*** Begin section ***
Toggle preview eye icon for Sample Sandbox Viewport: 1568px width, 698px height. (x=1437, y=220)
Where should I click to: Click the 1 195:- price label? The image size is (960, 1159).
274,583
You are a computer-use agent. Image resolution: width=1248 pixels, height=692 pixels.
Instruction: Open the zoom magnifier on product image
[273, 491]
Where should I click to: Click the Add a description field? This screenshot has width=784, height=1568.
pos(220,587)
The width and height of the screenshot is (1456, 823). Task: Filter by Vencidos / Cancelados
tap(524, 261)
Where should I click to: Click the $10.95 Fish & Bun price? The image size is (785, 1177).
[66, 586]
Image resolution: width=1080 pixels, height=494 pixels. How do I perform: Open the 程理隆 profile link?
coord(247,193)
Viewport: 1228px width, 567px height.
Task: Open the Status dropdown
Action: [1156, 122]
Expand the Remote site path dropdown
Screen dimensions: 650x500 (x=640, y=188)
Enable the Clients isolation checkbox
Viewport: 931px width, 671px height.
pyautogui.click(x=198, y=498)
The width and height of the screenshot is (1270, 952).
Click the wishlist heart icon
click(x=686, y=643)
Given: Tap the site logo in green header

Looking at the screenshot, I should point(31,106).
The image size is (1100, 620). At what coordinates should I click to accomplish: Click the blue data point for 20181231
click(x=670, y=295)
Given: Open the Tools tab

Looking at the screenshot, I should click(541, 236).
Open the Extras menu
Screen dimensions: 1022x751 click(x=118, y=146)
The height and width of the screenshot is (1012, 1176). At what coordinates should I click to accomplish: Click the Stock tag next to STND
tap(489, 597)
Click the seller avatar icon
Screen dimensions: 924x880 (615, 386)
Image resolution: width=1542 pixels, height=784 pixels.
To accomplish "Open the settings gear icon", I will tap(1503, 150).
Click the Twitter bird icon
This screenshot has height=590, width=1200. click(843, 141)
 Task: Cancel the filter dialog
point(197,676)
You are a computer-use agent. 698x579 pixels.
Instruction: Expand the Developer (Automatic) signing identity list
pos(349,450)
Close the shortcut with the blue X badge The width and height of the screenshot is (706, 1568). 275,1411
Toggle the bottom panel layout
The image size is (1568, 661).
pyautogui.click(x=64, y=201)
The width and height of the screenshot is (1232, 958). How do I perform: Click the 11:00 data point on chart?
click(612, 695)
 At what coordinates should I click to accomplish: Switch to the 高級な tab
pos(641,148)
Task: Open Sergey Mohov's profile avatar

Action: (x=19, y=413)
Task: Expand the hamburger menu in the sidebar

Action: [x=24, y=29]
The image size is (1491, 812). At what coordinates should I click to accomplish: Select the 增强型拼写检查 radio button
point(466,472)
*** End section ***
PROBLEM DESCRIPTION: Copy out every record exactly; leave nothing out.

ANSWER TO THIS TASK:
Toggle preview eye icon for Sample Sandbox Viewport: 1568px width, 698px height. (x=1437, y=220)
Where should I click to: Click the 1 195:- price label? The image size is (960, 1159).
274,583
You are a computer-use agent. Image resolution: width=1248 pixels, height=692 pixels.
Instruction: Open the zoom magnifier on product image
[273, 491]
Where should I click to: Click the Add a description field? This screenshot has width=784, height=1568.
pos(220,587)
The width and height of the screenshot is (1456, 823). Task: Filter by Vencidos / Cancelados
tap(524, 261)
Where should I click to: Click the $10.95 Fish & Bun price? The image size is (785, 1177).
[66, 586]
Image resolution: width=1080 pixels, height=494 pixels. How do I perform: Open the 程理隆 profile link?
coord(247,193)
Viewport: 1228px width, 567px height.
Task: Open the Status dropdown
Action: [1156, 122]
Expand the Remote site path dropdown
Screen dimensions: 650x500 (x=640, y=188)
Enable the Clients isolation checkbox
Viewport: 931px width, 671px height.
pyautogui.click(x=198, y=498)
The width and height of the screenshot is (1270, 952).
Click the wishlist heart icon
click(x=686, y=643)
Given: Tap the site logo in green header

Looking at the screenshot, I should point(31,106).
The image size is (1100, 620). At what coordinates should I click to accomplish: Click the blue data point for 20181231
click(x=670, y=295)
Given: Open the Tools tab

Looking at the screenshot, I should click(541, 236).
Open the Extras menu
Screen dimensions: 1022x751 click(x=118, y=146)
The height and width of the screenshot is (1012, 1176). At what coordinates should I click to accomplish: Click the Stock tag next to STND
tap(489, 597)
Click the seller avatar icon
Screen dimensions: 924x880 (615, 386)
Image resolution: width=1542 pixels, height=784 pixels.
To accomplish "Open the settings gear icon", I will tap(1503, 150).
Click the Twitter bird icon
This screenshot has height=590, width=1200. click(843, 141)
 Task: Cancel the filter dialog
point(197,676)
You are a computer-use agent. 698x579 pixels.
Instruction: Expand the Developer (Automatic) signing identity list
pos(349,450)
Close the shortcut with the blue X badge The width and height of the screenshot is (706, 1568). 275,1411
Toggle the bottom panel layout
The image size is (1568, 661).
pyautogui.click(x=64, y=201)
The width and height of the screenshot is (1232, 958). How do I perform: Click the 11:00 data point on chart?
click(612, 695)
 At what coordinates should I click to accomplish: Switch to the 高級な tab
pos(641,148)
Task: Open Sergey Mohov's profile avatar

Action: (x=19, y=413)
Task: Expand the hamburger menu in the sidebar

Action: [x=24, y=29]
The image size is (1491, 812). At what coordinates should I click to accomplish: Select the 增强型拼写检查 radio button
point(466,472)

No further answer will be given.